The LCGB trade union has announced that the figures for April 2020 look bleak: already more than 20,000 people are unemployed and the unemployment rate has increased 31.1% over one year; however, without partial unemployment this overview would be much more disastrous.
Over the past few weeks, more than 300,000 wages have been guaranteed by this vital measure to maintain purchasing power and prevent a flood of unemployed workers onto the labour market.
The LCGB has appealed to the Government "to honour its declaration" that the fight against unemployment is the major priority and to act today to find solutions for tomorrow. The COVID-19 pandemic has not yet been brought under control, and not only the economy and employment, but also the state budget and social security system are paying a heavy price.
This health crisis has notably highlighted the importance of an efficient social system and a society based on the principles of solidarity. Today, it is more crucial than ever to strengthen the safeguarding of the lives of employees, purchasing power and jobs. In order to limit the damage of this crisis and to avoid an intensification of any social injustice, the LCGB has requested the Government to find united and constructive solutions together with the social partners (trade unions).
Unemployment and partial unemployment
If the LCGB welcomes the continued widespread application of short-time working across all economic sectors until the end of 2020, it has also called for a general improvement in the unemployment benefit and the short-time working allowance by guaranteeing that the amount corresponds throughout the period of compensation to 90% of the last remuneration with the upper limit the contributory ceiling (5 times the minimum social wage).
Partial unemployment: Guaranteed minimum threshold
The LCGB welcomed that the partial unemployment linked to COVID-19 guarantees the payment of a minimum gross indemnity equivalent to the minimum unskilled social wage. For the LCGB, this new minimum compensation threshold must not only be extended until the end of the year, but must be enshrined in law in order to allow its application beyond the state of crisis.
Minimum social wage
The LCGB has been campaigning for many years for a substantial increase in the minimum social wage, as beneficiaries find it difficult to make ends meet from month to month. The LCGB has requested the Government to review the general minimum social wage.
For the LCGB, it is incomprehensible that the Government, which declares that the situation on the labour market will worsen over the next few weeks, allows companies benefiting from aid or partial unemployment measures to dismiss 25% of their staff. The LCGB does not accept any dismissals in this context and calls for measures to maintain jobs.
Work organisation - 60 hours / week
With an increasing number of job seekers, the LCGB has called for the immediate withdrawal of the temporary extension of daily working hours to 12 hours (60 weekly hours) in order to encourage the hiring of more unemployed people.
The LCGB has reiterated its demand for the creation of structures for the management of overstaffing comparable to the reclassification cell (CDR) of the steel industry in other economic sectors hit hard by the current health crisis in order to allow a supervision of people victims of layoffs.

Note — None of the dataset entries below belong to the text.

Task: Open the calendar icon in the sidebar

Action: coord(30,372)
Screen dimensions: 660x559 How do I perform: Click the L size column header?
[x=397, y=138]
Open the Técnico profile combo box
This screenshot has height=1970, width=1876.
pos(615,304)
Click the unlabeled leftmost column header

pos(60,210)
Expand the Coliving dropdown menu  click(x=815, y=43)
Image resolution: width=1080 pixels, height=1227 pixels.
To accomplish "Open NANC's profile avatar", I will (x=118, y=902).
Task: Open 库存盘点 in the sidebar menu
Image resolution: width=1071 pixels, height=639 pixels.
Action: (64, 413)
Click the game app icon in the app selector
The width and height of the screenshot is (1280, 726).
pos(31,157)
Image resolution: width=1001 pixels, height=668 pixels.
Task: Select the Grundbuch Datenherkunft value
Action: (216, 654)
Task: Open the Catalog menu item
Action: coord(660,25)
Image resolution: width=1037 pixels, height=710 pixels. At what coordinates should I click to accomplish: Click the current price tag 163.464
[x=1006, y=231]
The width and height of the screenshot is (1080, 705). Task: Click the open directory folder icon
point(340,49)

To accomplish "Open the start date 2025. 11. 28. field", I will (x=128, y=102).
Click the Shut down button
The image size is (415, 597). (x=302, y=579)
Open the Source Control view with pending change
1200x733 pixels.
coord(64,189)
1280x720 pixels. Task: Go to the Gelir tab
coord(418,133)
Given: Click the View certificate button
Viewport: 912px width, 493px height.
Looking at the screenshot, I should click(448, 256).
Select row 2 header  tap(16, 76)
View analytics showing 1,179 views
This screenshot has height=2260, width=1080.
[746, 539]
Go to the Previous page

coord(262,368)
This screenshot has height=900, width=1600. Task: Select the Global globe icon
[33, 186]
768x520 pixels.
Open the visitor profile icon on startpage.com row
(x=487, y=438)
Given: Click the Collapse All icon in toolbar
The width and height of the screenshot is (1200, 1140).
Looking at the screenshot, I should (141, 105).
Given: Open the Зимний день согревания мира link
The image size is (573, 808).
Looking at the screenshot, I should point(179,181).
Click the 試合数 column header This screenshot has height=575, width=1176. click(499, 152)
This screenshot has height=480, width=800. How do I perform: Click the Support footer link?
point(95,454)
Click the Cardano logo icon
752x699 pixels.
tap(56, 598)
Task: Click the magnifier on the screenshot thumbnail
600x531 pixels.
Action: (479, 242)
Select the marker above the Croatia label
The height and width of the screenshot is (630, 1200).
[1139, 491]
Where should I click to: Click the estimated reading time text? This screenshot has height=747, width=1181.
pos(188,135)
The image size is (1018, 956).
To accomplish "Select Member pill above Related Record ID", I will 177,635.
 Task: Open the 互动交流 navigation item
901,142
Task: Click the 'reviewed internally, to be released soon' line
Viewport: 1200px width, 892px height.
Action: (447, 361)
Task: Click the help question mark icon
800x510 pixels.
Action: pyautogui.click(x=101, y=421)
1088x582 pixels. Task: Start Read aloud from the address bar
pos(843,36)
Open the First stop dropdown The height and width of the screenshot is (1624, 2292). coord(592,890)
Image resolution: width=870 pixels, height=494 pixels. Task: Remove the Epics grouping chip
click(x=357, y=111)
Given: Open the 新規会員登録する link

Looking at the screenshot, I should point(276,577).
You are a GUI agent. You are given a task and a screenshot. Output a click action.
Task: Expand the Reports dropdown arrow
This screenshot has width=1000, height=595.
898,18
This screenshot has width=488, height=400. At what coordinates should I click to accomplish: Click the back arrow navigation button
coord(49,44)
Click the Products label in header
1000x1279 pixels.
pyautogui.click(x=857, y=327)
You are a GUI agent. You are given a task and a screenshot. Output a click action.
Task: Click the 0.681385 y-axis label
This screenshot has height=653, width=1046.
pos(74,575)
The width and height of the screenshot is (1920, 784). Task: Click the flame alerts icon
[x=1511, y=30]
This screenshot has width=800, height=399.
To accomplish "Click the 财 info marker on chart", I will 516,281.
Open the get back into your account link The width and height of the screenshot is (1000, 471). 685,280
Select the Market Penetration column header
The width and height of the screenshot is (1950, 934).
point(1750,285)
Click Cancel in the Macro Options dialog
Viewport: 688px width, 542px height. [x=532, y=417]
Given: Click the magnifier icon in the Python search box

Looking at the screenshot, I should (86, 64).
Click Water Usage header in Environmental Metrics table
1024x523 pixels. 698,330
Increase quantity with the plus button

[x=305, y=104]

Social plans and bankruptcies
Knowing that the risk of possible social plans or bankruptcies are multiplying, the LCGB has recalled its demand for a strengthening of the rights of employees, including in particular the opening of the right to unemployment benefits from the day of bankruptcy. It has claimed that an adaptation of the legal framework is essential to safeguard the existence of the employees of companies in bankruptcy or implementing a social plan.
True right to continuing education
To ease the growing number of unemployed persons, the LCGB has demanded the immediate introduction of a real right to continuous training, so that the unemployed are able to acquire the new skills necessary to allow their reintegration into the labor market or to reorient themselves towards another profession less affected by the effects of the health crisis.
Combating long-term unemployment
The recent extraordinary rise in unemployment is also accompanied by a high rate of long-term unemployed (> 12 months). The LCGB has argued for the extension of the duration of compensation to 24 months with specific training for the unemployed during his/her job search, the right of the job seeker to an integration measure at the end of the period as well as a reduction in the minimum weekly working time to 10 hours to give entitlement to unemployment benefit.
The LCGB has also argued in favour of the creation of a progressive retirement right from the age of 57 by allowing the employee to be partially retired and partially still active on the job market, which also allows the transmission of knowledge - while ensuring a longer presence of employees on the job market.
As for re-employment assistance, which could prove to be an important instrument in the coming months, the LCGB has argued for the abolition of all age conditions, a right to assistance without distinction between a CDI and a CDD, and without condition of minimum duration of the employment contract as well as a legal guarantee of a non-conditioned right to re-employment assistance for 48 months.
Social security and fiscal policy
As regards the management and financing of sickness and maternity insurance, the LCGB has demanded unequivocal commitments from employers in favour of tripartite financing of Luxembourg social security as well as alternative and complementary sources of financing in the context of digitisation. The LCGB has also recalled that tax policy plays an important role in preventing this crisis from creating more social inequalities and demanding a tax policy in favour of households. The repercussions of the economic crisis cannot be done on the backs of the employees and the LCGB thus opposes any increase in the tax burden or even the introduction of a specific tax linked to the crisis.